Once you reach the line containing "780x428 pixels.", return it and every line after it exactly, through the end of the records below, with no pictures.

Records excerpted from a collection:

►

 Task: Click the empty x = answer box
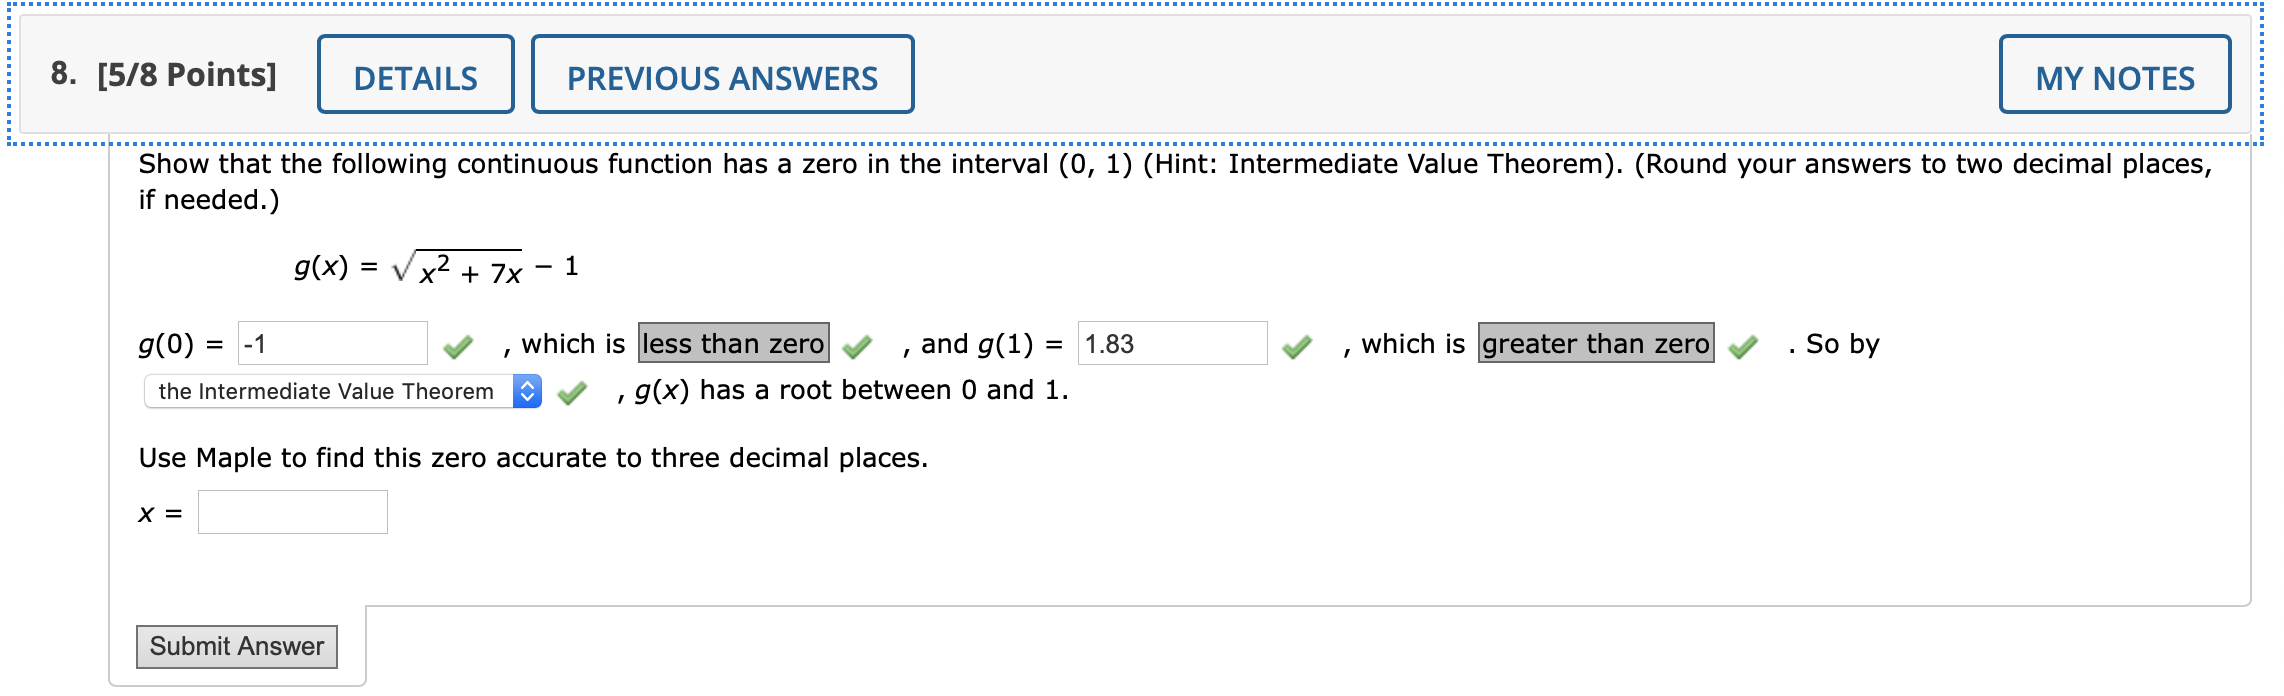tap(291, 513)
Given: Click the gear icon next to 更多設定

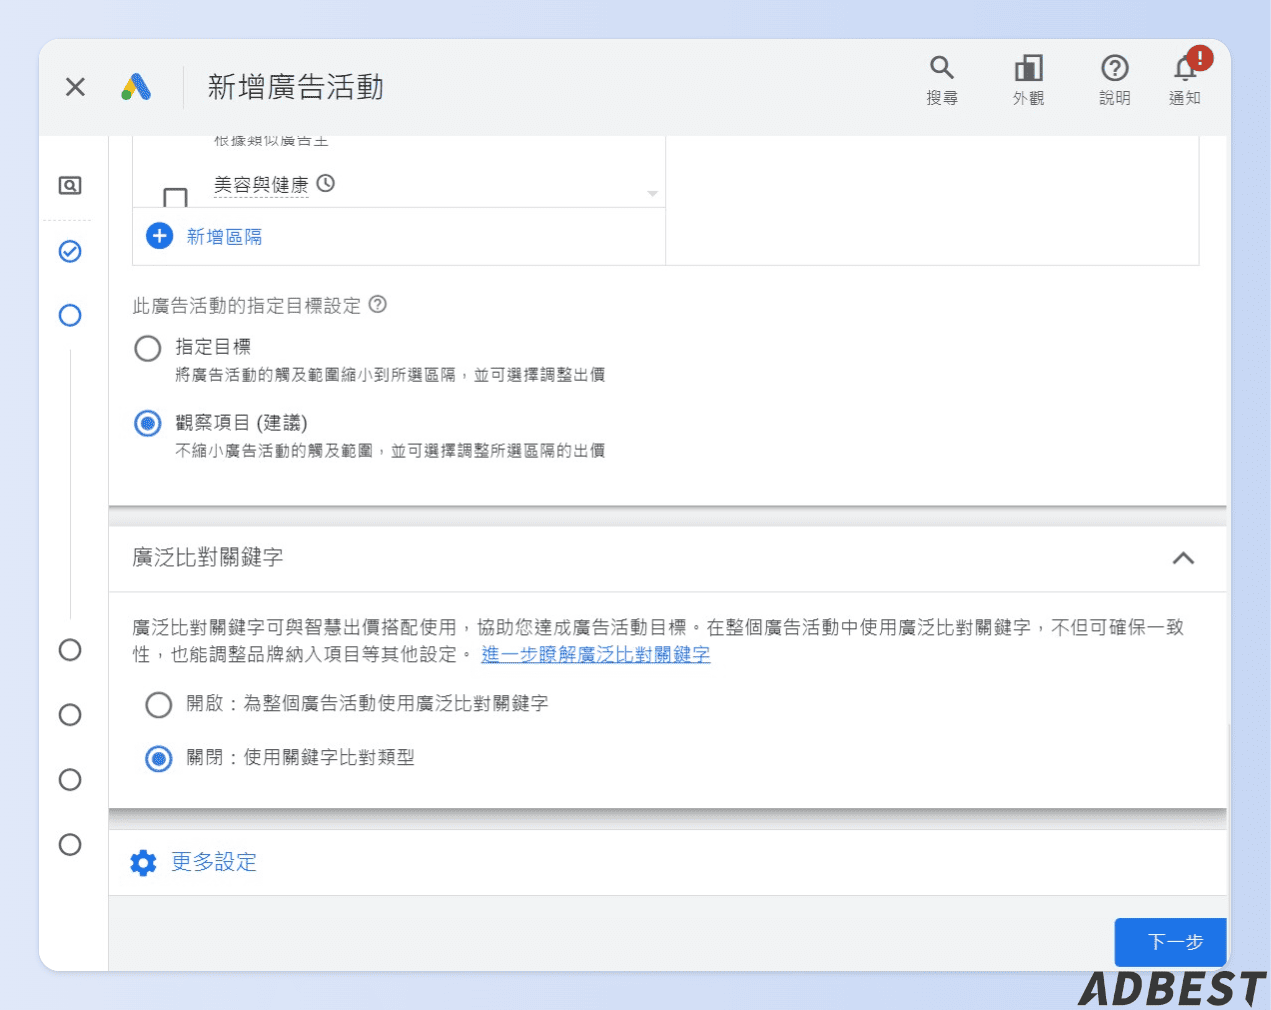Looking at the screenshot, I should click(x=143, y=862).
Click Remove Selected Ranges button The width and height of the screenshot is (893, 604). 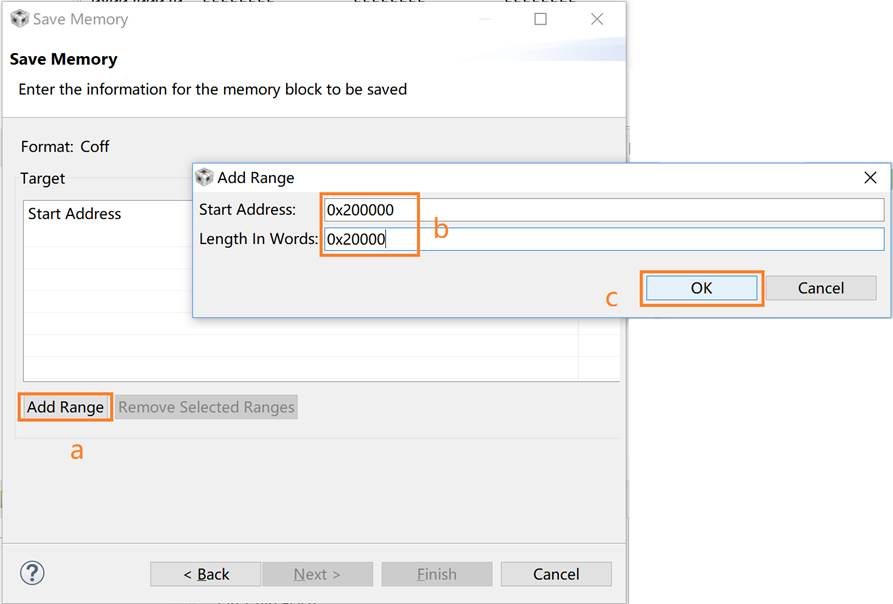tap(206, 407)
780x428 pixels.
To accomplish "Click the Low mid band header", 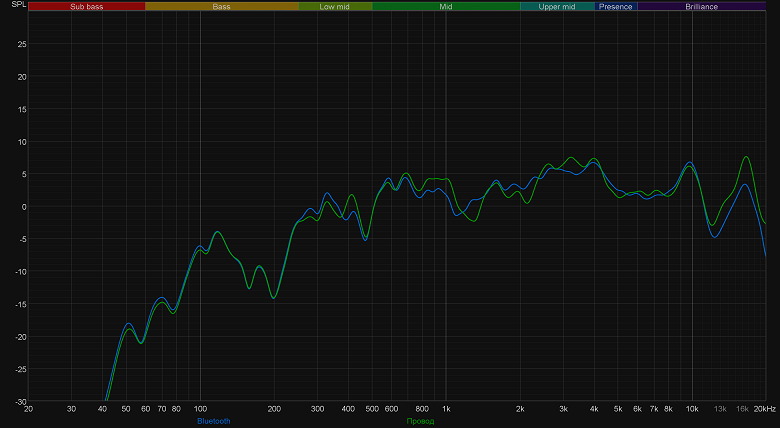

◄

## Result:
780x428 pixels.
To accomplish "Click the Low mid band header", 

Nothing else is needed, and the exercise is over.